Named the John H. Stroger Jr. Hospital, the 1.185 million-sq.-ft. project was directed by CCH Design Group, which is headed by local architect Loebl, Schlossman & Hackl in conjunction with M/E consultant Globetrotters Engineering, structural engineer McDonough Associates and associate architect HDR Inc., Omaha, Neb. The massive project’s cost is estimated at just over $600 million, including new medical equipment.

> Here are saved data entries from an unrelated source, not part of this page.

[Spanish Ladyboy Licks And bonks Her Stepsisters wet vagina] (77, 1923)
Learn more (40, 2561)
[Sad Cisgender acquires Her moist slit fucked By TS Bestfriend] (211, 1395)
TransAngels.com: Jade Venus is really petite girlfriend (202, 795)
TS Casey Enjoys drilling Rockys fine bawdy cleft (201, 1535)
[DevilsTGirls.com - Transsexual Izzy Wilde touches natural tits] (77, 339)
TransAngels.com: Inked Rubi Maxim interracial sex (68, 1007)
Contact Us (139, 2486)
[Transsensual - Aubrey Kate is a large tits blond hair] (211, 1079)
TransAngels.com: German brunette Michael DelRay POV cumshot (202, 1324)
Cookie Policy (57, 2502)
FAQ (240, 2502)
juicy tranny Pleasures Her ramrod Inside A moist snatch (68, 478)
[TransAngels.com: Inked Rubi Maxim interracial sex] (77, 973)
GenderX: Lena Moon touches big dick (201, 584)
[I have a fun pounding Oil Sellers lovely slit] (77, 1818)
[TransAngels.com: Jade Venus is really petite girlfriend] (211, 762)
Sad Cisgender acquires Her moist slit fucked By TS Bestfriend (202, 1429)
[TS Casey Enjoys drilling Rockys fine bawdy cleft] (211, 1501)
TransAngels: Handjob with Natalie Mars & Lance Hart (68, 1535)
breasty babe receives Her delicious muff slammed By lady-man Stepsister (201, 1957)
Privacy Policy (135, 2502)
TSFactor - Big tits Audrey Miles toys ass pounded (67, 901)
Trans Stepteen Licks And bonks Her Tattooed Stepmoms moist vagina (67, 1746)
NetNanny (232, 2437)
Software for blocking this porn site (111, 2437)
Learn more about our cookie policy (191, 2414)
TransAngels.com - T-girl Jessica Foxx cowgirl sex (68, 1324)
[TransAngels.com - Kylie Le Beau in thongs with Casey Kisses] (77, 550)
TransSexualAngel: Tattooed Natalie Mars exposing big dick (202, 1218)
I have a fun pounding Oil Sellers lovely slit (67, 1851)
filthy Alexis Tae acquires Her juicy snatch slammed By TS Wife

The new facilities are being developed to house 464 inpatient beds, 22 operating rooms, 13 birthing rooms, 120 exam rooms, 24 treatment rooms, 80 ER/trauma rooms and additional rooms designated for a number of specialized services including dialysis, endoscopy, speech and hearing, pulmonary, radiology and orthopedics.

Besides the sheer scope of the job, expectations were high, as the existing hospital housed the largest burn center in the Midwest, one of the best staffed emergency/trauma care centers in the nation and one of the largest neonatal ICUs in the country.

Furthermore, the team not only had to fit all the required areas into a limited amount of space, but make that space adaptable to future changes in medical science, technology and patient care.

Turner Construction, the builder of Stroger, is in the midst of an equally massive job on the West Coast—rebuilding UCLA’s Westwood campus, at a price tag estimated at $400 million. The contractor has equally large projects in New York and Cleveland.

Another large hospital contractor—Minneapolis-based M.A. Mortenson—is working on a 590,000-sq.-ft. project for a hospital in Lafayette, Colo., and a new 411,235-sq.-ft. cardiovascular center in its home town.

‘e-ICU’: Telecom’s Latest Trend

With advances in M/E equipment have come improvements in patient care. For example, now that hospitals are merging new, wireless PBX/voice systems with nurse call systems, nurses are starting to walk around with handsets capable of text messaging and voice communication with patients.

According to Chris Archer, a senior telecommunications manager with Brinjac Engineering, Harrisburg, Pa., such a system makes it very easy to locate a nurse.

Another emerging trend, know as “e-ICU,” enables the remote monitoring of patients. “Studies have indicated that by having highly trained critical care intensivists monitor patients, the health of patients improved, and it actually reduced mortalities,” says Archer.

According to Archer, this particular system is made up of 4-pair cable and typically category-5E cable supporting a T1 signal connected to equipment, such as a camera and microphone, to enable remote monitoring.